There are two options for onsite recovery systems. The first is what we call simple recovery systems, which involve using one to multiple counter-flow rinse recovery tanks that are made up with DI water. This rinsewater flows from the tank farthest from the plating tank back to the rinse tank right after the plating tank, hence, counter flow to the direction of work. The tank right after the plating tank contains the highest concentration of metal and is used to make up the plating tank losses due to evaporation. In addition to counter-flow recovery rinse tanks, final flowing rinse tank(s) maybe needed. For this system to work, you will need to know your daily dragout rate and evaporation loss.
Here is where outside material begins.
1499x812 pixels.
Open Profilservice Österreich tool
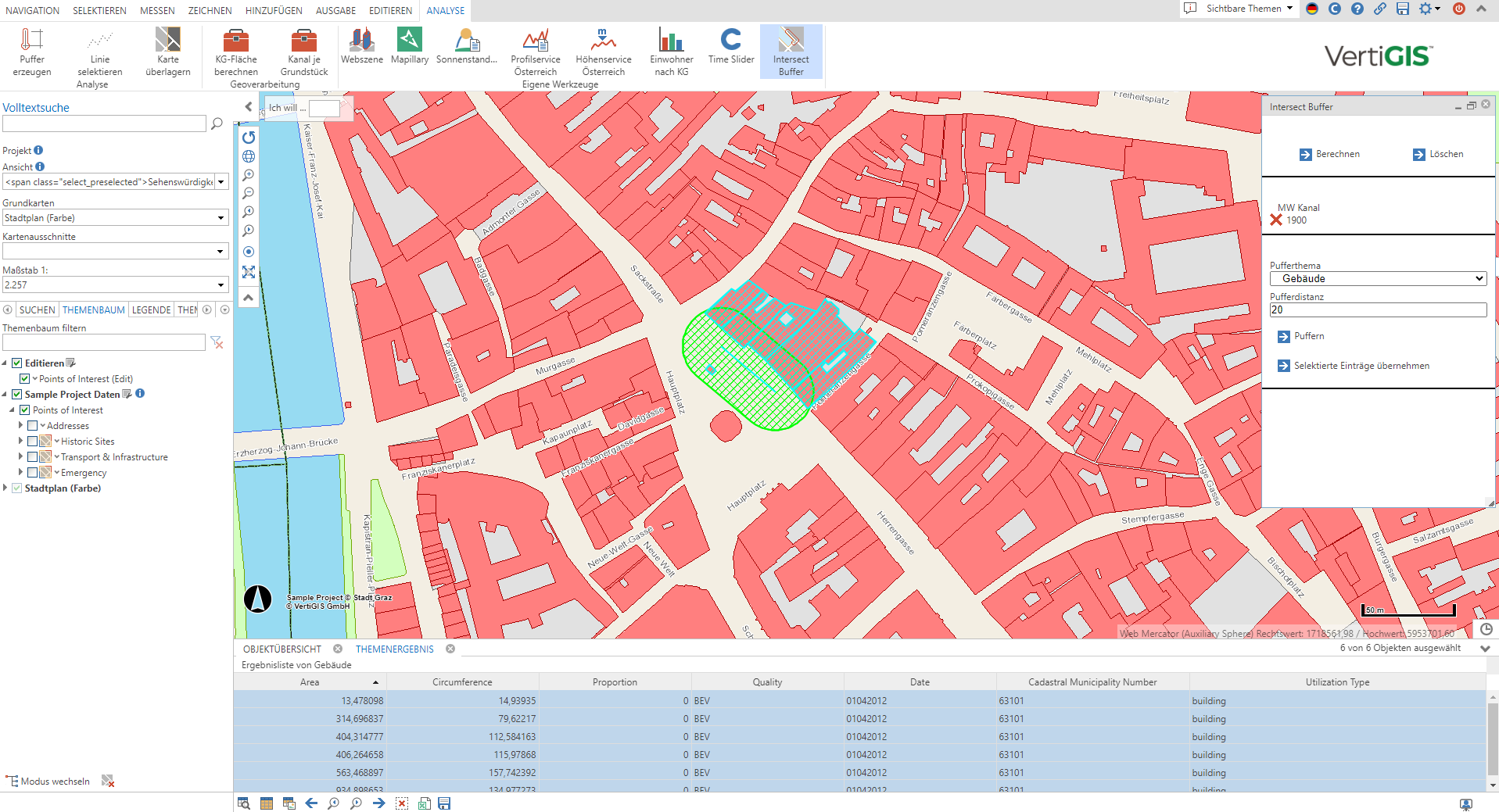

Evaporation loss from the plating tank typically needs to exceed the dragout rate in order for this concept to be worthwhile.
A good reference for these types of systems is Water and Waste Control For The Plating Shop by J.B. Kushner and A.S. Kushner. Chapters five and six are particularly helpful.
The second option is what we call advanced recovery systems. Typically these systems combine simple recovery methods with other technologies. These other technologies either increase the evaporation rate of the process or plating tank, increase the concentration of the metal in the recovered rinsewater solution, or both.
Other recovery technologies include, but are not limited to atmospheric evaporation, vacuum evaporation, ion exchange, electrowinning, electrodialysis, and reverse osmosis. These technologies can be used by themselves or in combination. For example, ion exchange can be used to concentrate the target metal in the rinsewater and then plate it out by electrowinning.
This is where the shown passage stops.